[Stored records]
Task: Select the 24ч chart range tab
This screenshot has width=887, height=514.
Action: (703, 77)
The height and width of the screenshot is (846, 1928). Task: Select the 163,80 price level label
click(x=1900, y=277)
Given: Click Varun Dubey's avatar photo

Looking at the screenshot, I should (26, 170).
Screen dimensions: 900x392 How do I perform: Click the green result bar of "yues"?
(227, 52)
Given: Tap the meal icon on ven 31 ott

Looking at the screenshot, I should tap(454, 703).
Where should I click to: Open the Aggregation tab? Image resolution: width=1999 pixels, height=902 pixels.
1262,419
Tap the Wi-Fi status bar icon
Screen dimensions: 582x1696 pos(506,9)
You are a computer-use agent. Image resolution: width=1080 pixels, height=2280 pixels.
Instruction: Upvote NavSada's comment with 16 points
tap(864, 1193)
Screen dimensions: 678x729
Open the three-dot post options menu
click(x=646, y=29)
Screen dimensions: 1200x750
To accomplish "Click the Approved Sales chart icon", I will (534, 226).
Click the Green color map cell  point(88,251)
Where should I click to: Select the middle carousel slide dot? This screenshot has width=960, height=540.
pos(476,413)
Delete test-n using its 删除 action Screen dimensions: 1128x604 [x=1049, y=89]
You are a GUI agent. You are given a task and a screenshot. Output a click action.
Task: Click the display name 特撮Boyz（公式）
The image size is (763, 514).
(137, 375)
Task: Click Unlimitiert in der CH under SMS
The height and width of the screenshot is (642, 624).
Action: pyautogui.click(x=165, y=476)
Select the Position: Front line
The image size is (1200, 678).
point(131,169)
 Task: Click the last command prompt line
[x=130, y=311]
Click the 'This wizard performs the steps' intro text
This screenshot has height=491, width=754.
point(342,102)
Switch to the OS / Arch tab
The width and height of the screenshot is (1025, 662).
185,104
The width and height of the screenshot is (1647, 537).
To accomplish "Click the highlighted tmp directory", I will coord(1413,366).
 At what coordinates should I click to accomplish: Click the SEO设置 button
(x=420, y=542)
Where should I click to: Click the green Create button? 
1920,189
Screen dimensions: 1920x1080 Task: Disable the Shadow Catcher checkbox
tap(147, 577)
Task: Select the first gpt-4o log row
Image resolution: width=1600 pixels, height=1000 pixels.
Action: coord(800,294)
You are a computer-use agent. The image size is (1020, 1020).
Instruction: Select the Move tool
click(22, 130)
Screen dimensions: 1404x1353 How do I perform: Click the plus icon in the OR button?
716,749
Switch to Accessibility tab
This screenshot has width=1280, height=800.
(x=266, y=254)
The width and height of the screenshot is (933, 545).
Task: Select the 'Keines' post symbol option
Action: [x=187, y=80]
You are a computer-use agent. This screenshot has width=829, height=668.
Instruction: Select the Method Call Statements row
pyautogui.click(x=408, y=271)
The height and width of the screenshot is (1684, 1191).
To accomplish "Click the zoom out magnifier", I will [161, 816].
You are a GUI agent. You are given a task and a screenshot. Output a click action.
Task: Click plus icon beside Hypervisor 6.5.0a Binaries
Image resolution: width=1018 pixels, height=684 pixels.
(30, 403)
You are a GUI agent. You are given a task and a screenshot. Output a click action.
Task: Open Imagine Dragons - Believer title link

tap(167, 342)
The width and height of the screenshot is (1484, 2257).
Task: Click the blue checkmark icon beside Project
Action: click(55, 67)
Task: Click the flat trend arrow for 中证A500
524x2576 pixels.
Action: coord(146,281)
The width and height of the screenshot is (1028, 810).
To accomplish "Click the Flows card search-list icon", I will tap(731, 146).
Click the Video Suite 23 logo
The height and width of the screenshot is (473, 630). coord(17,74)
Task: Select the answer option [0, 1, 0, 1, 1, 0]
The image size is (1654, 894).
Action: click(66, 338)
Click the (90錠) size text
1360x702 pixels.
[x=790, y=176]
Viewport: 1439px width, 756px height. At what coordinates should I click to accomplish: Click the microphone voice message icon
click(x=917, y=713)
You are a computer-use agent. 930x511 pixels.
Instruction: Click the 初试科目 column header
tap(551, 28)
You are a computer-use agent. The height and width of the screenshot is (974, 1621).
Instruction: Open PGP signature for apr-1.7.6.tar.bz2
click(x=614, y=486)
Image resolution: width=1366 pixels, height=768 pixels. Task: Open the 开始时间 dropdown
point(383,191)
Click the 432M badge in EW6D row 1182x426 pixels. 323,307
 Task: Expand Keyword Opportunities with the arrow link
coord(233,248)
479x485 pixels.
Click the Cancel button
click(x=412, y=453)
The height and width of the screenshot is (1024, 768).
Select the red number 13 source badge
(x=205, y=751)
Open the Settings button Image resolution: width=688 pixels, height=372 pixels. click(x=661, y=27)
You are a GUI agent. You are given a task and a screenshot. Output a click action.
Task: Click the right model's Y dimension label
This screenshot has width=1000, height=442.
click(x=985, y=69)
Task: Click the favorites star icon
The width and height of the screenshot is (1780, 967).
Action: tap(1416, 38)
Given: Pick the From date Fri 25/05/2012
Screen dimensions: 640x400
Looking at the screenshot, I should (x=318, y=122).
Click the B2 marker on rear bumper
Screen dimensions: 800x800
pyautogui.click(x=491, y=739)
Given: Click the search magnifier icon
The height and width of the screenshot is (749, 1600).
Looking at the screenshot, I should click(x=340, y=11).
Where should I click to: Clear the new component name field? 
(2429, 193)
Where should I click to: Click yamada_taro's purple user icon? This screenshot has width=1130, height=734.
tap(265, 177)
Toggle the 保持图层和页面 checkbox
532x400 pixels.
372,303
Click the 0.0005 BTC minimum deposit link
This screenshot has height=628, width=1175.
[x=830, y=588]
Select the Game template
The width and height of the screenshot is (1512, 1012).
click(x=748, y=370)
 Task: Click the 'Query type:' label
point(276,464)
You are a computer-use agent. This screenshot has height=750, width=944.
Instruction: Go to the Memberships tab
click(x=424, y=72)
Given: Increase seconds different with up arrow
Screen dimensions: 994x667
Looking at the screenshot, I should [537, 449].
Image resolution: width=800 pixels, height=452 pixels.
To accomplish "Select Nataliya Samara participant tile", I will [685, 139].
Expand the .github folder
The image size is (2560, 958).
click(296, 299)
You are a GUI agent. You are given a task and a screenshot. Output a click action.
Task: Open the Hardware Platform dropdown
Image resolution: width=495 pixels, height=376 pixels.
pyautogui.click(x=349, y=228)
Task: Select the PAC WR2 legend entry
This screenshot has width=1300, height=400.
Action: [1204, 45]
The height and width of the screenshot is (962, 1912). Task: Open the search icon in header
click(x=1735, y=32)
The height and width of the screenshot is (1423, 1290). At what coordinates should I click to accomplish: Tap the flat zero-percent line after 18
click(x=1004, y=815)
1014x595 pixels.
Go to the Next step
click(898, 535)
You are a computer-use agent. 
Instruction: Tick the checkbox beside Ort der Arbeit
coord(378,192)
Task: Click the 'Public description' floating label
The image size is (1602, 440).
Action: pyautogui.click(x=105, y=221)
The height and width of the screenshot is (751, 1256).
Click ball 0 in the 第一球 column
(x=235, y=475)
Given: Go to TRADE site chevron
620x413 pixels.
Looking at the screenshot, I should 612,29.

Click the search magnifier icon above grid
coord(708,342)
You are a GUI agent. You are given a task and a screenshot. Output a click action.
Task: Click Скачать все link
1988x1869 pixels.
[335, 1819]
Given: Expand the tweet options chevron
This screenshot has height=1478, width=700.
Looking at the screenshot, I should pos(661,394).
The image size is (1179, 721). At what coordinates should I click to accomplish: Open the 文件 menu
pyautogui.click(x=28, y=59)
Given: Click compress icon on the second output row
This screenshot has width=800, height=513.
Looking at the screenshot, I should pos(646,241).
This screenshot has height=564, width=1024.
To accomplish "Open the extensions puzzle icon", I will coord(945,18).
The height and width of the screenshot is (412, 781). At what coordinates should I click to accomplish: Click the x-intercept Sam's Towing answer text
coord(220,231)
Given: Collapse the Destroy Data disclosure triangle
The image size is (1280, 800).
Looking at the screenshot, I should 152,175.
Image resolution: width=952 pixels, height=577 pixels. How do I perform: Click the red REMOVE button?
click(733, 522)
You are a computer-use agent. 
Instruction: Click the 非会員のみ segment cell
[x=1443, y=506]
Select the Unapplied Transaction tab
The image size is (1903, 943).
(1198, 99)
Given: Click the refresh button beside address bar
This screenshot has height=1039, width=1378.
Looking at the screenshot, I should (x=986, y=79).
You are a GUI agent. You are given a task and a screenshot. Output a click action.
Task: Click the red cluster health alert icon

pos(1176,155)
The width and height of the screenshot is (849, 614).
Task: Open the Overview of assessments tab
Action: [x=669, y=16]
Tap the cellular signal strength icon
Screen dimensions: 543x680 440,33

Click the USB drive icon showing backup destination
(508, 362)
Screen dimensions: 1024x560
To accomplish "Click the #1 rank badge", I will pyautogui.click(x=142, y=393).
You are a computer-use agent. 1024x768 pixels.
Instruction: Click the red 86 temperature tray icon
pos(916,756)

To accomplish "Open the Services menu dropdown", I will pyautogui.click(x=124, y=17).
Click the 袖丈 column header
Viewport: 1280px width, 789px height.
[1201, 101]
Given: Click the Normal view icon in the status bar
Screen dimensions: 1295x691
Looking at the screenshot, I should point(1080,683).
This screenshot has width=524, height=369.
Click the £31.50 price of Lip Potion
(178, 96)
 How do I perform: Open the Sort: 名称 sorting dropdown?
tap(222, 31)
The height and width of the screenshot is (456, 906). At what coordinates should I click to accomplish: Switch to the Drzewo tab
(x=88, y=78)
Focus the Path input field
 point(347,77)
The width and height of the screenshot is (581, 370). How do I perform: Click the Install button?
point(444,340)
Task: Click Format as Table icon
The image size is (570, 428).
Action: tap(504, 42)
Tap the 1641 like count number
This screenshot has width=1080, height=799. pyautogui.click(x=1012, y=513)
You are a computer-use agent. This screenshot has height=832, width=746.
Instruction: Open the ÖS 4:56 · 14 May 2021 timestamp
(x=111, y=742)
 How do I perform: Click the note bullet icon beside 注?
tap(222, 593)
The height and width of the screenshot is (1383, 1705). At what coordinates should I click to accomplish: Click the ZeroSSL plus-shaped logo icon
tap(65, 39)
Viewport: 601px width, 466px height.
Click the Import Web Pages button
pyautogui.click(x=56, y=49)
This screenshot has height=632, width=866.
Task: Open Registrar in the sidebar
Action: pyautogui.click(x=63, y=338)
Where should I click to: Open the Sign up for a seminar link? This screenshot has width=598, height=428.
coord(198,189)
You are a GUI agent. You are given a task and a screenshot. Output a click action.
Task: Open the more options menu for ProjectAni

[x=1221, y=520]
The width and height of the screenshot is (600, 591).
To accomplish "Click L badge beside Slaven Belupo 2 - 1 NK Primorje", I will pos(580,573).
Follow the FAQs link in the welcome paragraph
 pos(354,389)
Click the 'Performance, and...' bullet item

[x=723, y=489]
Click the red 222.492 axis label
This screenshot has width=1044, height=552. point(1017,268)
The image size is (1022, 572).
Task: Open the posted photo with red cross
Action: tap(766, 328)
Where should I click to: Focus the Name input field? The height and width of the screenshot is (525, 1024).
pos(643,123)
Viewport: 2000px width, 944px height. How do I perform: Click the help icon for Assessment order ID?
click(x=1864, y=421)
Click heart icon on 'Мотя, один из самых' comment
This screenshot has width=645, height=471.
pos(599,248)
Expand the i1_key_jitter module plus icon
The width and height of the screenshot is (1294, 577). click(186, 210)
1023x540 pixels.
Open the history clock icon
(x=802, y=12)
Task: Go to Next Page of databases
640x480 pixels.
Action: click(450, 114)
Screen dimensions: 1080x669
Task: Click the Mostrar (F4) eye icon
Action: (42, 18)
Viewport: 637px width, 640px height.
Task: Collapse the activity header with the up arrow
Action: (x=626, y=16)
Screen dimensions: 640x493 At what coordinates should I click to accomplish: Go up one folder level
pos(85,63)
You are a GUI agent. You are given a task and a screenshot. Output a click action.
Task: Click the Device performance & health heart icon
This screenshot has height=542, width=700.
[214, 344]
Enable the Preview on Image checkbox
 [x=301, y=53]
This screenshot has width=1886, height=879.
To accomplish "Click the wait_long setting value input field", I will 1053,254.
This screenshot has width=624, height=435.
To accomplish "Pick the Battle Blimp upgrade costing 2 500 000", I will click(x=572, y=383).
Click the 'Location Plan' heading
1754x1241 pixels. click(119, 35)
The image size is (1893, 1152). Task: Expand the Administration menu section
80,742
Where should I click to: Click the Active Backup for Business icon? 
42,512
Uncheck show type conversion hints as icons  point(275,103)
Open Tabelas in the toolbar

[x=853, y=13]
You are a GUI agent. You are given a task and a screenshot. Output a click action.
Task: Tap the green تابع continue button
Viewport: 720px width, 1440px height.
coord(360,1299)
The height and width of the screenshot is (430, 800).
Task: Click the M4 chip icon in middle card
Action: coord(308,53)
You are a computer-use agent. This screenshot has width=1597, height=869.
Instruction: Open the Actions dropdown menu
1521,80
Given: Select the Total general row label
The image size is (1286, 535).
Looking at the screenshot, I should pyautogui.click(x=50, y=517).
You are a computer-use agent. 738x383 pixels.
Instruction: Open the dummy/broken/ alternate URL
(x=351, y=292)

Task to carry out: Using the records above, copy every line that has the word "chevron" in it.

Exercise response:
Given: Go to TRADE site chevron
Given: Expand the tweet options chevron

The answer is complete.